Isn’t the point of challenge to get something USEFUL from the abused component?
This reference, frankly, is not useful.
I once designed a dual channel DDS generator, with the idea of overclocking the main chips to 100MHz because that would extend the available frequency range at a cost of some additional losses, heat and higher noise and harmonics beyond the range. I also overclocked a PIC microcontroller just to see, what would happen. It ran faster. That’s useful, too. I’ve also seen somewhere a stereo headphone amplifier made of two TL431s. I even built it p2p style, and it worked very well. That’s a legit component abuse – going beyond the part’s parameters or applications.
Taken literally, it just means abusing components.
It could also be psychological or verbal abuse.
There’s a nice collector-base diode with a negative TC in series with that positive TC reverse biassed base-emitter diode. Choose the right device type, do some sorting, and the TCs cancel.
This was a lab project in my undergrad!
Build a wind anemometer with no moving parts.
Most of us tried to measure the forward Vbe changes with wind on the transistor, but the changes were so small, they were hard to separate from the noise. The desired solution was to operate in breakdown because the reverse Vbe changes significantly larger with wind speed, than the forward Vbe.
please describe in detail. interesting!
More importantly, since the breakdown voltage is much higher, there is a greater self-heating effect on any amount of current that flows through, which makes it possible to detect wind (convection heat loss) rather than just ambient temperature in the first place.
That’s the basic principle of how hot wire anemometers work. Current causes heating, wind causes cooling. Temperature changes the resistance of the wire. When you measure the wire resistance and ambient temperature, you get the power loss from the wire and difference in temperature, and can correlate that with different wind speeds.

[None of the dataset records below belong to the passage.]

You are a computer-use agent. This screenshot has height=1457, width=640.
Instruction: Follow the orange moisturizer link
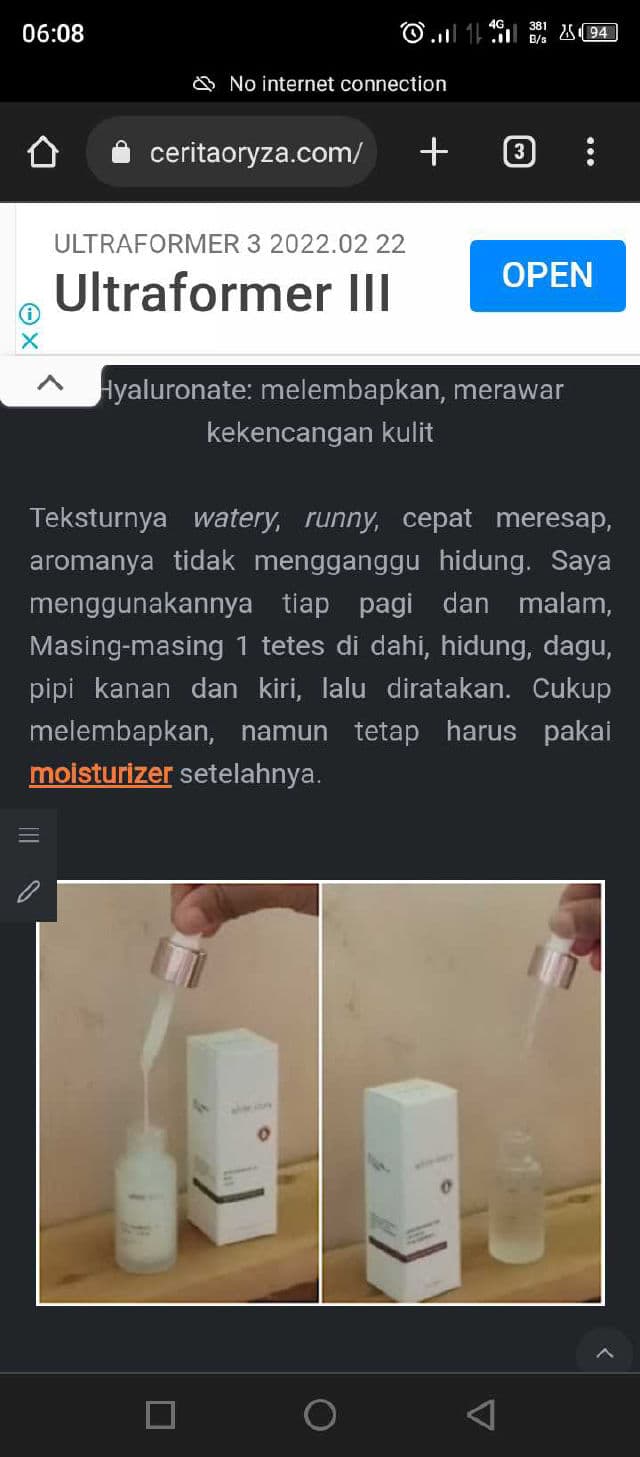point(101,774)
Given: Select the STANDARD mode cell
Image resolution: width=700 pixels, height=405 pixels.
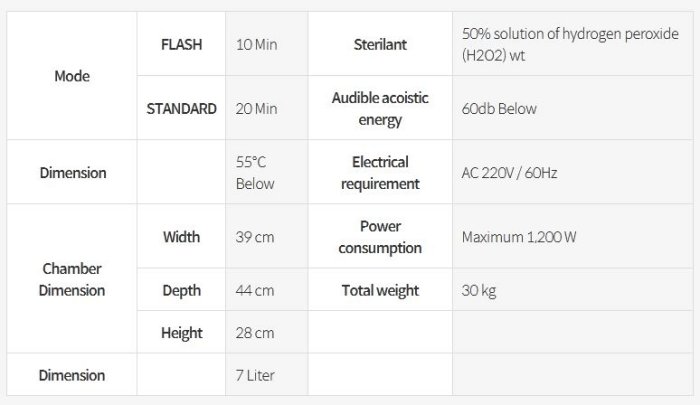Looking at the screenshot, I should (181, 108).
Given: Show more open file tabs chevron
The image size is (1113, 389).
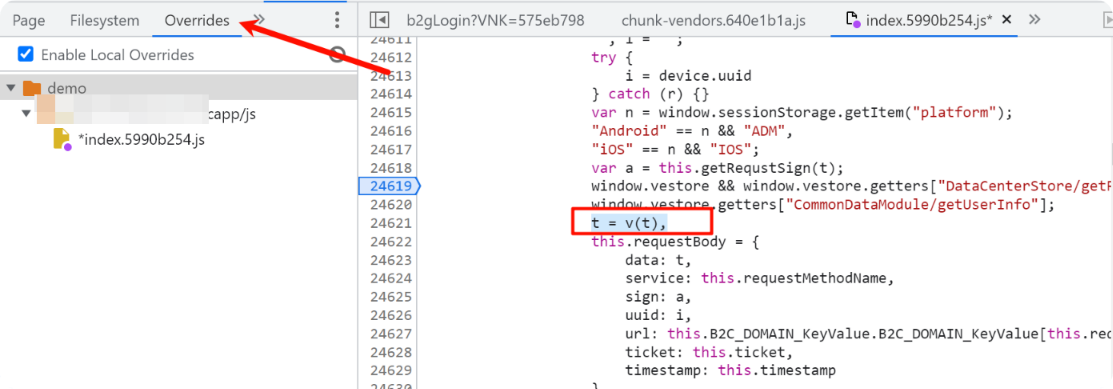Looking at the screenshot, I should tap(1034, 20).
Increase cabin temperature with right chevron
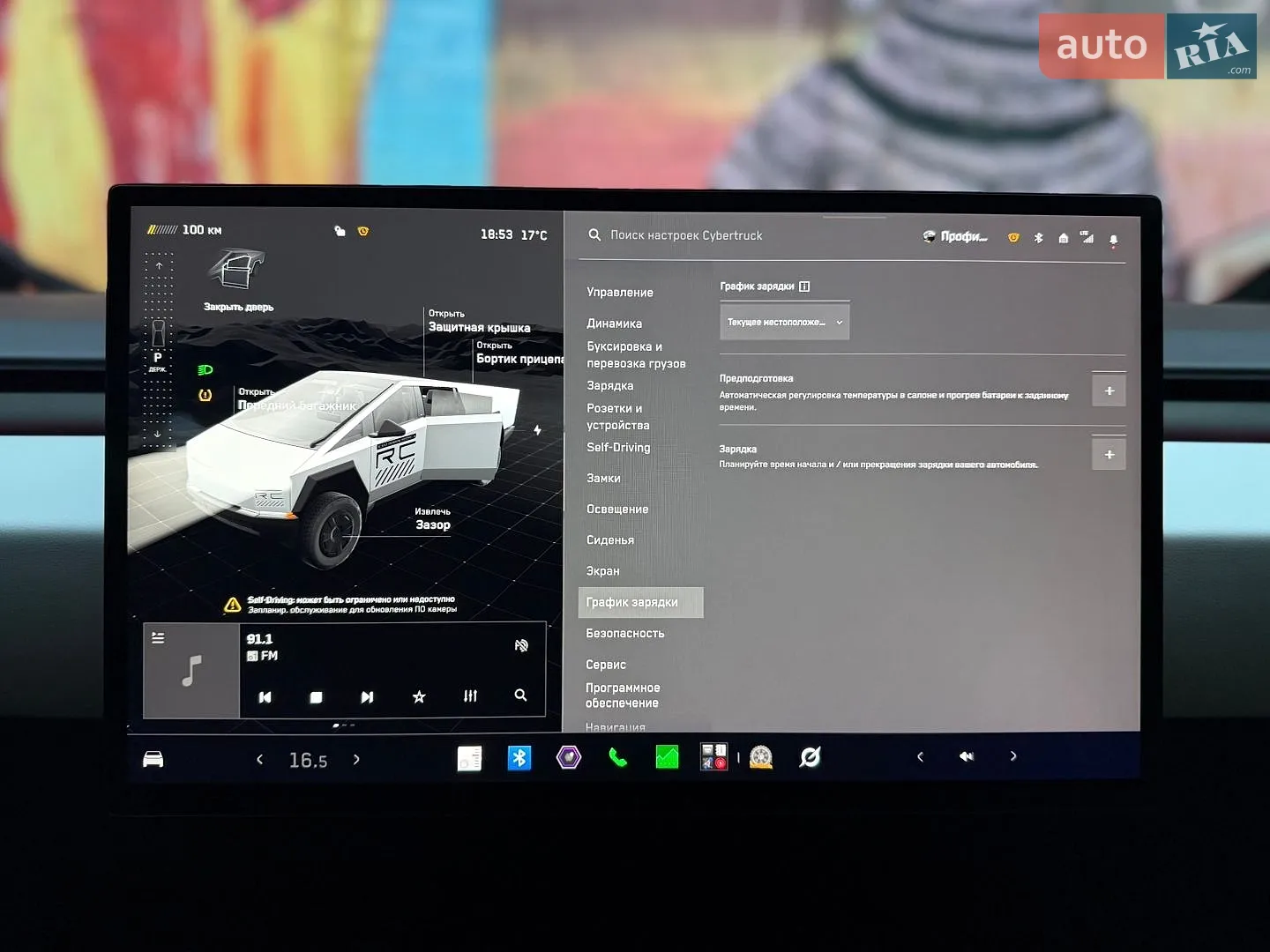 pos(356,759)
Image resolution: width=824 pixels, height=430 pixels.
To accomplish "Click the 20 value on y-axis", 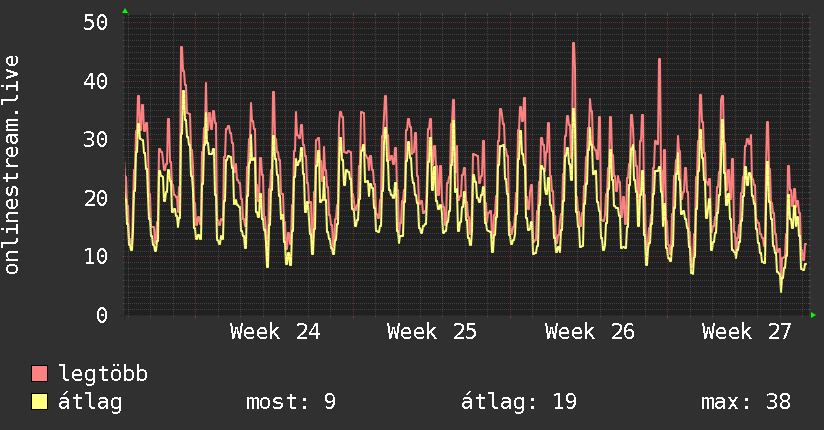I will [95, 198].
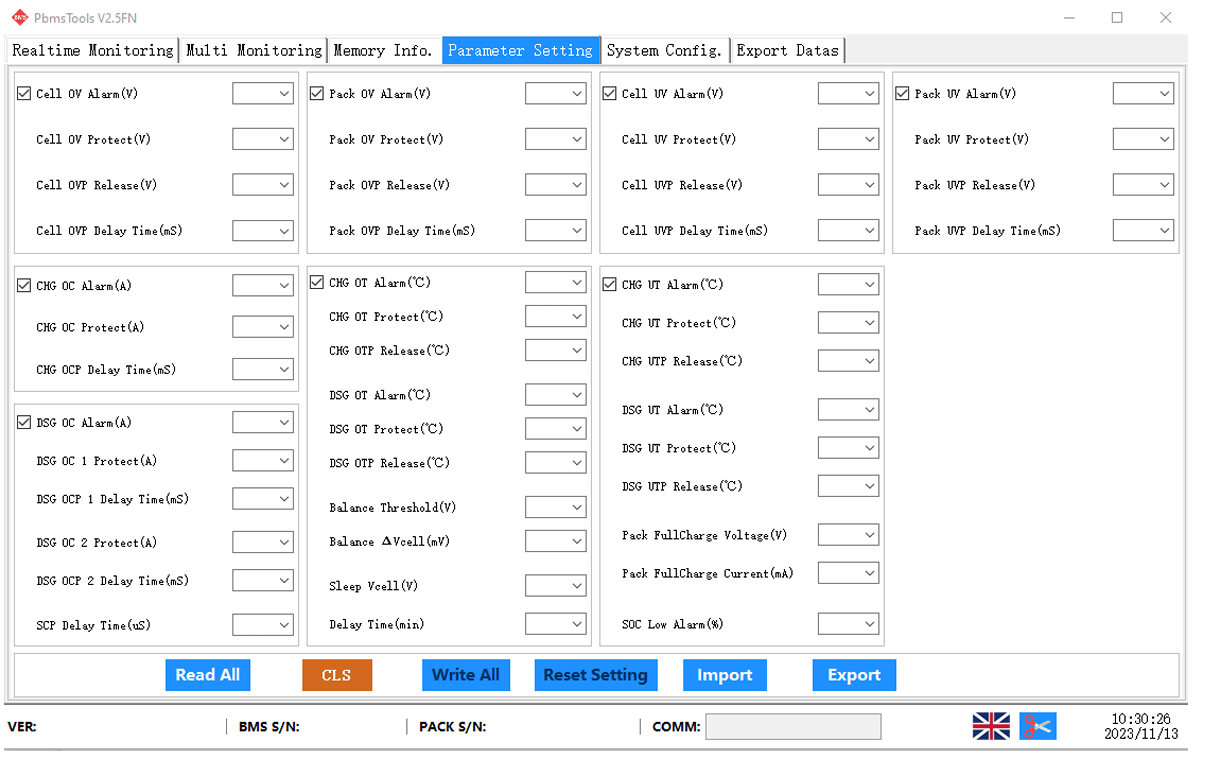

Apparently, the use of any BJT in base-emitter reverse-bias breakdown mode damages the device for use in normal forward-bias mode by decreasing current gain and increasing leakage. I have been unable to find a physical reason for this action that covers all BJTs.
For any BJT, allowing too much current to flow in reverse bias mode might result in localized or widespread heating, disrupting the crystal structure or allowing rediffusion of dopants. But if current is limited? …
For planar BJTs, the explanation proposed is that the “hot” electrons create recombination sites (traps) between the silicon and the silicon oxide. I assume that once again disrupting the crystal structure is to blame.
What about grown-junction and alloy-junction BJTs? (Were these only germanium?) The active regions are buried; they can be (I think) constructed without any place for traps to form in an oxide interface. If so, and degradation still occurs, what’s the mechanism? The same question applies to BJTs that are not passivated.
Does anybody have good knowledge of this?
So basically a Temperature Controlled Voltage Reference TCVR.
Choose the desired voltage by increasing or decreasing the heat
would it be possible in this mode to detect alpha beta or gamma radiations?
I saw (and tried) a one-transistor circuit that’s blinks an LED. It uses the breakdown voltage of CE by hooking up an npn transistor backwards. The base is left floating. It oscillates and provides nice short pulses when run at 9v – 12v. I tried it and it does work.
Reminds me of when we managed to get a triode valve running backwards.
Didn’t last long.